Namun, mereka mendapat kejutan yang tidak menyenangkan. Para garnisun Belanda ternyata menggunakan tinja sebagai senjata terakhir mereka.
Dalam situasi genting tersebut, Sersan Hans Madelijn kelahiran Pfalz (Jerman) mendapatkan siasat yang licik. Madelijn yang kala itu masih berusia 23 tahun langsung menyelinap ke ruang serdadu dan meminta anak buahnya membawa sekeranjang penuh tinja ke arena pertempuan.
Dengan segala rasa putus asa, Madelijn lalu memerintahkan anak buahnya untuk melempar tinja tersebut ke tubuh-tubuh prajurit Mataram yang sedang meradang dan merayapi dinding Hollandia. Ketika dihantam dengan peluru jenis bau ini, prajurit Mataram lari sambil berteriak dengan marah:
“O, seytang orang Hollanda de bakkalay samma tay!”—O, setan orang Belanda berkelahi sama tahi—demikian ucap prajurit Mataram dalam bahasa Melayu. Menariknya, bahasa tersebut menjadi bahasa Melayu pertama yang tercatat dalam buku berbahasa Jerman tentang Jakarta.

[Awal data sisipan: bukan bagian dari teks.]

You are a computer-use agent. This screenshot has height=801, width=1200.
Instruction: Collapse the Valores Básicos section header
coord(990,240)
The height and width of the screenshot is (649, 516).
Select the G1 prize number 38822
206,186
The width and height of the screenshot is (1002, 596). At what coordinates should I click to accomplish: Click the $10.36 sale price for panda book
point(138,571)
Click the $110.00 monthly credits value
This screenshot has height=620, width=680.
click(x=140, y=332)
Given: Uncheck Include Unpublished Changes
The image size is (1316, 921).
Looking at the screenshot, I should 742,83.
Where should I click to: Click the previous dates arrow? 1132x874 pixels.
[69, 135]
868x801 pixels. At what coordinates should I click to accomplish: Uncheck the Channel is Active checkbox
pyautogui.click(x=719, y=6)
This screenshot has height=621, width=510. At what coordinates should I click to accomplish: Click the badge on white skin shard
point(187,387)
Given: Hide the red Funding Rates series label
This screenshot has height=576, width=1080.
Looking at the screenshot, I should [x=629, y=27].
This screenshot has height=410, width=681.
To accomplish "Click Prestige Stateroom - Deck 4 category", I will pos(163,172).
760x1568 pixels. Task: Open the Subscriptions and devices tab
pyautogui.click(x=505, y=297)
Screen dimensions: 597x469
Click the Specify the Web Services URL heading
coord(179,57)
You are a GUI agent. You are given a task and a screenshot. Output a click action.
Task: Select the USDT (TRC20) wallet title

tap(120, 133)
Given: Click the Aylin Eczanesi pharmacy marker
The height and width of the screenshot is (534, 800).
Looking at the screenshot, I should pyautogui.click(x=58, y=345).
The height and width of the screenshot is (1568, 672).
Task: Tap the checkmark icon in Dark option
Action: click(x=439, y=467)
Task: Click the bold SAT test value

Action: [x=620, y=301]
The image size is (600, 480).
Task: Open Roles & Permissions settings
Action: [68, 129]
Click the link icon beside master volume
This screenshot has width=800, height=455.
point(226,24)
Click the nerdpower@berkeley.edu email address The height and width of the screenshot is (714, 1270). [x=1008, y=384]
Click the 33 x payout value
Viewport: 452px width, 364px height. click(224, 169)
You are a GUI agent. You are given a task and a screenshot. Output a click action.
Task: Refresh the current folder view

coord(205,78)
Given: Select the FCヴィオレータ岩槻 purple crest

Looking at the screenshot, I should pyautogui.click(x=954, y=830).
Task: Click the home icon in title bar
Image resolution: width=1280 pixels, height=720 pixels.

berkat serangan tinja, Prajurit Mataram mundur ke kemah mereka di pedalaman Batavia. Pun, hal itu semakin menambah catatan kekalahan serangan pertama Mataram ke Batavia. Lantaran pasukan Kompeni memiliki cara bertahan yang tak biasa. Pada akhirnya, prajurit Mataram lalu menjuluki Benteng Hollandia sebagai “Kota Tahi” yang lama-kelamaan merembet menjadi Batavia Kota Tahi.
Menurut Johan Neuhof, seorang Jerman yang menerjemahkan sebuah buku berbahasa Belanda tentang peristiwa itu, para garnisun Belanda melemparkan tinja ke arah pasukan Mataram dengan menggunakan meriam atau sekop.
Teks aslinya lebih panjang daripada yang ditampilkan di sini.